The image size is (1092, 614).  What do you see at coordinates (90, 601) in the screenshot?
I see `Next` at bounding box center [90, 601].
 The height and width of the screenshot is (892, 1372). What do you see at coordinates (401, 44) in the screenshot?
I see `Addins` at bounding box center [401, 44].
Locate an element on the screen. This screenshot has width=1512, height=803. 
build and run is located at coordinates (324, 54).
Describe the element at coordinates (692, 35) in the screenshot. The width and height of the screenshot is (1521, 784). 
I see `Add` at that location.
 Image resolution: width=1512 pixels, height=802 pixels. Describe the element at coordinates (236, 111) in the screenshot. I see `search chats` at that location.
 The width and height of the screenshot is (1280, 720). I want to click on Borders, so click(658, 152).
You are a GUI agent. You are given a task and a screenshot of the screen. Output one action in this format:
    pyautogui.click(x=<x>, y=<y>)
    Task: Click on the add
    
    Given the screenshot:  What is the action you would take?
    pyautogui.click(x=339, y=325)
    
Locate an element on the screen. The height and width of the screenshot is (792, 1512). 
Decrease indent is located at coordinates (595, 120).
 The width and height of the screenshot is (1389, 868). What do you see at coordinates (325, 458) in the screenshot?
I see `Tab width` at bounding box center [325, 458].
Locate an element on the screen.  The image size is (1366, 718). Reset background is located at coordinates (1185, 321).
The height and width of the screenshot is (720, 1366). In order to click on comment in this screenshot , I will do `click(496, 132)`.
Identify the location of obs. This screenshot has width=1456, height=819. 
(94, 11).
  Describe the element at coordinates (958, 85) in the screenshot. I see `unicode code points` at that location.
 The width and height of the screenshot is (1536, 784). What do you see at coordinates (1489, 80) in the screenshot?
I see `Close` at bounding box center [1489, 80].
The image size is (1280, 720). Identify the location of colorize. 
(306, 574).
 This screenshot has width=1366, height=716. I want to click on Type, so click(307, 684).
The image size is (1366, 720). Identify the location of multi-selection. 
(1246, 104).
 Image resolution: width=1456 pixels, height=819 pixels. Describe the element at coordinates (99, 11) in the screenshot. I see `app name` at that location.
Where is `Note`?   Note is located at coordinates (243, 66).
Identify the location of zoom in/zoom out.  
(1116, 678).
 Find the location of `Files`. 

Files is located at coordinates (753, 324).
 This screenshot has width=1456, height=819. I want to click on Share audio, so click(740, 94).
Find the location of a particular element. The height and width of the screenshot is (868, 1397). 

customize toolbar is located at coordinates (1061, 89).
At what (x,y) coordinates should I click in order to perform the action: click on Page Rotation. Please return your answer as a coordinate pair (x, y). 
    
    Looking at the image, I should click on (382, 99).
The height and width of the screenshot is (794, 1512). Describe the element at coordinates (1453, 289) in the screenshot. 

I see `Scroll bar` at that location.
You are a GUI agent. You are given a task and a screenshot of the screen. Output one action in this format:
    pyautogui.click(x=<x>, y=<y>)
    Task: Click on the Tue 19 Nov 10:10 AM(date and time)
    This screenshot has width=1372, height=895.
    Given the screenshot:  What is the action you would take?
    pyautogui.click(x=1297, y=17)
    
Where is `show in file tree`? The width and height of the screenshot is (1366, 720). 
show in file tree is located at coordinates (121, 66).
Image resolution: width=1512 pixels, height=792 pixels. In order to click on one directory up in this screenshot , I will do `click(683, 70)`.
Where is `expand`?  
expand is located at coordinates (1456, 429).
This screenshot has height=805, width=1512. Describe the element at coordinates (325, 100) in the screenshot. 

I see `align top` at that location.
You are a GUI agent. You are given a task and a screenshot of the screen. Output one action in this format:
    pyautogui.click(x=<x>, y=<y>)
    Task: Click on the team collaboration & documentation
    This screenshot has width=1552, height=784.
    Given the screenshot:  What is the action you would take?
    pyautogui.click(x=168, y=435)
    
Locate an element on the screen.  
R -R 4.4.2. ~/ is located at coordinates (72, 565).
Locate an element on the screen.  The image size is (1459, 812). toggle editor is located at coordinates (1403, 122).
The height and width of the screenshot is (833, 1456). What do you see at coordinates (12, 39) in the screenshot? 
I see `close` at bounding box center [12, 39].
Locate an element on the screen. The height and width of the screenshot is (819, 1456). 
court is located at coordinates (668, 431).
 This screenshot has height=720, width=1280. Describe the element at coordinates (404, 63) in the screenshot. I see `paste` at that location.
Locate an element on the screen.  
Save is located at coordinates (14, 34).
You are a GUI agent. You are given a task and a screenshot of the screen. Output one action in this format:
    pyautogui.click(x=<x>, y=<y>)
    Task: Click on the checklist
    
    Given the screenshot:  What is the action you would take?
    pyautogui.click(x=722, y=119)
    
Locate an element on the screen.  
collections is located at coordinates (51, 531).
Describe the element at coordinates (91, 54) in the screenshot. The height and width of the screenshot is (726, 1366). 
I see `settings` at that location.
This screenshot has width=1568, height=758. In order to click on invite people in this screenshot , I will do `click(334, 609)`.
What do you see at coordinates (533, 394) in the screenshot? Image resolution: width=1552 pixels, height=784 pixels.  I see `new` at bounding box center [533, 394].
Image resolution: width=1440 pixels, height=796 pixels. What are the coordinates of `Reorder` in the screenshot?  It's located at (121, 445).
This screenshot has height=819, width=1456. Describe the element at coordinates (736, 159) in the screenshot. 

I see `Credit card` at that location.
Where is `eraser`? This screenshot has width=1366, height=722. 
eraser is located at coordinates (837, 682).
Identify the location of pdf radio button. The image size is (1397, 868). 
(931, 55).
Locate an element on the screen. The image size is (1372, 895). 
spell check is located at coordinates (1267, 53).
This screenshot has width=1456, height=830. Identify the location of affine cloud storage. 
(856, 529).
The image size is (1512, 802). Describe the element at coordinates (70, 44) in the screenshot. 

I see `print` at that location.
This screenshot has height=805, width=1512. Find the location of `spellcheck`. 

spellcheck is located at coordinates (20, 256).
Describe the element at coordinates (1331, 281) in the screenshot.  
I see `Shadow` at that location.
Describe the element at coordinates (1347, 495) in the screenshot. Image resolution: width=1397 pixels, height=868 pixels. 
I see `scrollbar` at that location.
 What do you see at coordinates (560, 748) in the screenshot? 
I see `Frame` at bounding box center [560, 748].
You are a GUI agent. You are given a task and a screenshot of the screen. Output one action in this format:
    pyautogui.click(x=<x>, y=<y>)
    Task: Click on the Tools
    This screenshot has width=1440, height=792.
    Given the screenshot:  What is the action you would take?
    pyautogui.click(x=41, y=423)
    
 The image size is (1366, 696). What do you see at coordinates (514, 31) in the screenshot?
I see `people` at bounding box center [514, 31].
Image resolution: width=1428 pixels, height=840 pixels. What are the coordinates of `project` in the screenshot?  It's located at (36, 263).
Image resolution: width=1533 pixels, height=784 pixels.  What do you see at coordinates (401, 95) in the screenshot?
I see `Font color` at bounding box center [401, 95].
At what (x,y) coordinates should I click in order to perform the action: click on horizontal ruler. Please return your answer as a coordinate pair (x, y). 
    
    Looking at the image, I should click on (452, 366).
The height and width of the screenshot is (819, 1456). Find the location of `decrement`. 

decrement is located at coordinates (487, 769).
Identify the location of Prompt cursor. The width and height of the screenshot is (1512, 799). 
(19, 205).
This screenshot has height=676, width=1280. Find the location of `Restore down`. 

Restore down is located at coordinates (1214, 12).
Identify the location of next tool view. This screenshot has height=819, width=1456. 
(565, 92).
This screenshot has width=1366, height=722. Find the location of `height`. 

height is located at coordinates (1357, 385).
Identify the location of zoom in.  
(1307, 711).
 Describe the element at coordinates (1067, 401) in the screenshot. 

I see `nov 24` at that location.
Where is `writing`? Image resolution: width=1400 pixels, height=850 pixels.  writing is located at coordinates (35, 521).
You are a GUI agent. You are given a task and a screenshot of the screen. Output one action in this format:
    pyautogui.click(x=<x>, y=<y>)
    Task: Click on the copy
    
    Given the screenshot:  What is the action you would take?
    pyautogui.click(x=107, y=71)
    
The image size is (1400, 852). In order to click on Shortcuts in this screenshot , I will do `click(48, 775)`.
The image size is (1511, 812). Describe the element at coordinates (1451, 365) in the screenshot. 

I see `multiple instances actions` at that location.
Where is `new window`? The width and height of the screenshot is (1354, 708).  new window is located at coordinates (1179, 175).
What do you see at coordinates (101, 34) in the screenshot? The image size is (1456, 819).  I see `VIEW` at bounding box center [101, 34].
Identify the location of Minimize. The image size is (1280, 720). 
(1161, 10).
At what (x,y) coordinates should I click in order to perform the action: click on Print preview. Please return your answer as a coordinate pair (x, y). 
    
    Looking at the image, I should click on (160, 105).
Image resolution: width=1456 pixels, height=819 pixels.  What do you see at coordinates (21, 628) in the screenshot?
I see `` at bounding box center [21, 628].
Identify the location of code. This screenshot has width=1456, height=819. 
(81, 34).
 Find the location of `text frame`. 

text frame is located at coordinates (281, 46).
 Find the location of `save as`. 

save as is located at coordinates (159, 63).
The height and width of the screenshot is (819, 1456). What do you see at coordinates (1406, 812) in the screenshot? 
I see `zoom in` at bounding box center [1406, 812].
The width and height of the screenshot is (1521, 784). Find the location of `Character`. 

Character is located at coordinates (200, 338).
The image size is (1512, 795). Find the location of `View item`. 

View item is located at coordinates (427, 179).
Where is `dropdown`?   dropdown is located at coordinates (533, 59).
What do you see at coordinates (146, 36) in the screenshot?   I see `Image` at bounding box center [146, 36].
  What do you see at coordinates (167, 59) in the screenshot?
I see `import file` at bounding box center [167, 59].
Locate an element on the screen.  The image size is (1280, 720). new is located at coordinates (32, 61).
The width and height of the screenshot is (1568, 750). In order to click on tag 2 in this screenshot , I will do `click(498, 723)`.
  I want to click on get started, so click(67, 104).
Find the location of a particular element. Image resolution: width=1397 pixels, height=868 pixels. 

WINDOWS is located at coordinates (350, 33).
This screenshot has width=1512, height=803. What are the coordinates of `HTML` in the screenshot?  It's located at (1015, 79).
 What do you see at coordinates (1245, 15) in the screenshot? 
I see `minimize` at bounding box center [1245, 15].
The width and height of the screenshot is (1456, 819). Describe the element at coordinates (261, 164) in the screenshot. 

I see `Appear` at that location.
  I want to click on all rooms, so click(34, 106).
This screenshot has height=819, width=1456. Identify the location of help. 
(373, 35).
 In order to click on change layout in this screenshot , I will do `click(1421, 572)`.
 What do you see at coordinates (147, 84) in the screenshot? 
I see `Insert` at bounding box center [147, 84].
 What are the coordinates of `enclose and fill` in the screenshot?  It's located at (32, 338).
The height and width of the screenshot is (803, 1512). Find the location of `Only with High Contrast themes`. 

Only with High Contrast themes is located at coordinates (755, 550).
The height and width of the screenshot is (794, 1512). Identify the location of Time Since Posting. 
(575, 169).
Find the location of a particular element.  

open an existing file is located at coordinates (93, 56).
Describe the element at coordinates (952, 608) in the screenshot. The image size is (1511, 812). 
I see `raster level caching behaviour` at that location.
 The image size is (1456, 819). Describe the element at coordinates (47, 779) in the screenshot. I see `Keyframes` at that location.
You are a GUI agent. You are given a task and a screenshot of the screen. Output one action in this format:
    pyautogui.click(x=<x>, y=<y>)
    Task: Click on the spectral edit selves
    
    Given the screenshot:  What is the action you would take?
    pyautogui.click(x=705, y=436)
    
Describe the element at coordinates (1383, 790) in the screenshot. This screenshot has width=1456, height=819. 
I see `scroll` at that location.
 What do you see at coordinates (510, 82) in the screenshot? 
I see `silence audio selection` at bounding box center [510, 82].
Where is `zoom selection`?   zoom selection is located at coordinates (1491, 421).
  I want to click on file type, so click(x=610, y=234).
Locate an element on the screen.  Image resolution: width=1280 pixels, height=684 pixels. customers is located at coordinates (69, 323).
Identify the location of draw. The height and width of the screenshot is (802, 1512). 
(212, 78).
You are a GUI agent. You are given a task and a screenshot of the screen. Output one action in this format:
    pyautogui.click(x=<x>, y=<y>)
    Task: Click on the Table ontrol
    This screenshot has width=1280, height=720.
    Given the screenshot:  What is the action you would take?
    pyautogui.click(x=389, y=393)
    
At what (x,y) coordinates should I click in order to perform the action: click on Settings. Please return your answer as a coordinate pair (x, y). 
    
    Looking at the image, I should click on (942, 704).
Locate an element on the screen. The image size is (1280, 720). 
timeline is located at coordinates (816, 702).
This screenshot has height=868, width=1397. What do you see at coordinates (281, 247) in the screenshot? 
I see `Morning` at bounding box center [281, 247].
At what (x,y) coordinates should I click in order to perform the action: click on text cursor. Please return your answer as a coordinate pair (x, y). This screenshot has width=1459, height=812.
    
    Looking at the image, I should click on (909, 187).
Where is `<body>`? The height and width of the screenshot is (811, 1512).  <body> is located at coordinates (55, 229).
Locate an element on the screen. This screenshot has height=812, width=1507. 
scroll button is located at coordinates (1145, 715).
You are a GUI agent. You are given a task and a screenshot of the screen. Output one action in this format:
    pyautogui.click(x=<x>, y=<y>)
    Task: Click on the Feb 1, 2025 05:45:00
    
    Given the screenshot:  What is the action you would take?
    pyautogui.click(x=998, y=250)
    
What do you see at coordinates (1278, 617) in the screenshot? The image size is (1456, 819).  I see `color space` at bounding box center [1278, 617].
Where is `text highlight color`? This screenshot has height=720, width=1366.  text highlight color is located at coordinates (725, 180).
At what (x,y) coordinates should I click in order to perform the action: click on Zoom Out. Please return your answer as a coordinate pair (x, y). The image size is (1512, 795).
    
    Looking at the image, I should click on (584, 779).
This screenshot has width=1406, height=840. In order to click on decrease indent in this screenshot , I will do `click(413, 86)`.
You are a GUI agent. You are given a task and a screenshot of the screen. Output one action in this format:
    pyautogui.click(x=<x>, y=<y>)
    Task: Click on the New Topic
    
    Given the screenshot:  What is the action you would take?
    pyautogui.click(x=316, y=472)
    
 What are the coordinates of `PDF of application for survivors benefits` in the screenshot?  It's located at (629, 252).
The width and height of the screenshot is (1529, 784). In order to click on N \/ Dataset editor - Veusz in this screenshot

★ ★ ★ ★

Copy out the records verbatim, from the line containing "The height and width of the screenshot is (794, 1512). Identify" through the line containing "The image size is (1456, 819). Describe", both lines included.

The height and width of the screenshot is (794, 1512). Identify the location of Time Since Posting. 
(575, 169).
Find the location of a particular element.  

open an existing file is located at coordinates (93, 56).
Describe the element at coordinates (952, 608) in the screenshot. The image size is (1511, 812). 
I see `raster level caching behaviour` at that location.
 The image size is (1456, 819). Describe the element at coordinates (47, 779) in the screenshot. I see `Keyframes` at that location.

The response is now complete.